During a keynote address on the future of product design, PTC executives mentioned that customers "will be able to use data from other systems, such as SolidWorks, CATIA, and NX" in the next iteration of its Creo product design software, due out in 2014. The statement caused an unexpected wave of cheers to erupt from the crowd.
"I've been coming to these [shows] for years, and I've never heard an audience spontaneously cheer that way," Brian Thompson, vice president of CREO product management for PTC, told Design News after the keynote.
Today, most companies buy multiple "seats" for competing computer-aided design (CAD) environments, and data is typically not shared between them. PTC's Creo 3.0 will change that. It will allow users to employ data from Dassault Systemes' SolidWorks and CATIA, as well as Unigraphics NX from Siemens PLM Software, "as if they were native CREO objects," the company said. The strategy would enable designers to therefore bring data into CREO from projects that may have been done in other environments.

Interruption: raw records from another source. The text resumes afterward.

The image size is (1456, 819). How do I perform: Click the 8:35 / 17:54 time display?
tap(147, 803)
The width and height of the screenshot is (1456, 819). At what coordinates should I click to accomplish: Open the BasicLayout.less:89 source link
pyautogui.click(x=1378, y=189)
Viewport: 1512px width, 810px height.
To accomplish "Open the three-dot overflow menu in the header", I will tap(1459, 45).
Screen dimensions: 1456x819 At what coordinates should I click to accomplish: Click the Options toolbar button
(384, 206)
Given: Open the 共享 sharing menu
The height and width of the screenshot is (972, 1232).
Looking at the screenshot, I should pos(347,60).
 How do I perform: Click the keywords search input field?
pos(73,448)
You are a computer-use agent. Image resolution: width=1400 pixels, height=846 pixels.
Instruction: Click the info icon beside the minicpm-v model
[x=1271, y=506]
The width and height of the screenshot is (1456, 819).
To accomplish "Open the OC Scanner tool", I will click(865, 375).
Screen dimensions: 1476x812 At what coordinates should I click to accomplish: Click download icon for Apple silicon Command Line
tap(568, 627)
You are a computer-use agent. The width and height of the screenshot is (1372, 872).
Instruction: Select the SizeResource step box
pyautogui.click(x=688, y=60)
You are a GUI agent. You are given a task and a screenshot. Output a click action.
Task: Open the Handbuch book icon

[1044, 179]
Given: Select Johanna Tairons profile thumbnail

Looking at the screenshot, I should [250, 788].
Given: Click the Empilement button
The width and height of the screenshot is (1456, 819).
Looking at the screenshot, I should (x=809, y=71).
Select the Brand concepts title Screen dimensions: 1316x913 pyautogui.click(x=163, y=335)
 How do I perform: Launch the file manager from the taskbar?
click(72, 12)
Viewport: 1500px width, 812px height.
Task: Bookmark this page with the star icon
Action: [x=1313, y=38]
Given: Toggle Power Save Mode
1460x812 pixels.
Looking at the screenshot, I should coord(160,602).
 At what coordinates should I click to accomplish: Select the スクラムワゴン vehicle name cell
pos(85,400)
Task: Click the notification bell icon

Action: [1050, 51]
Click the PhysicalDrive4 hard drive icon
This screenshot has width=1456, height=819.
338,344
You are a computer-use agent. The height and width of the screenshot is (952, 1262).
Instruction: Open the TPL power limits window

The idea of giving "native treatment" to third-party data apparently struck a chord with designers. PTC's new strategy raises the possibility that some seats for competitive environments could disappear, thus reducing overall cost for design teams. Thompson said, however, that the approval of users isn't simply about cost, but about the reduction of complexity, as well. "It's partially about the pain in the neck of dealing with third-party CAD formats," he told us. "Some people consider that to be a real pain point right now."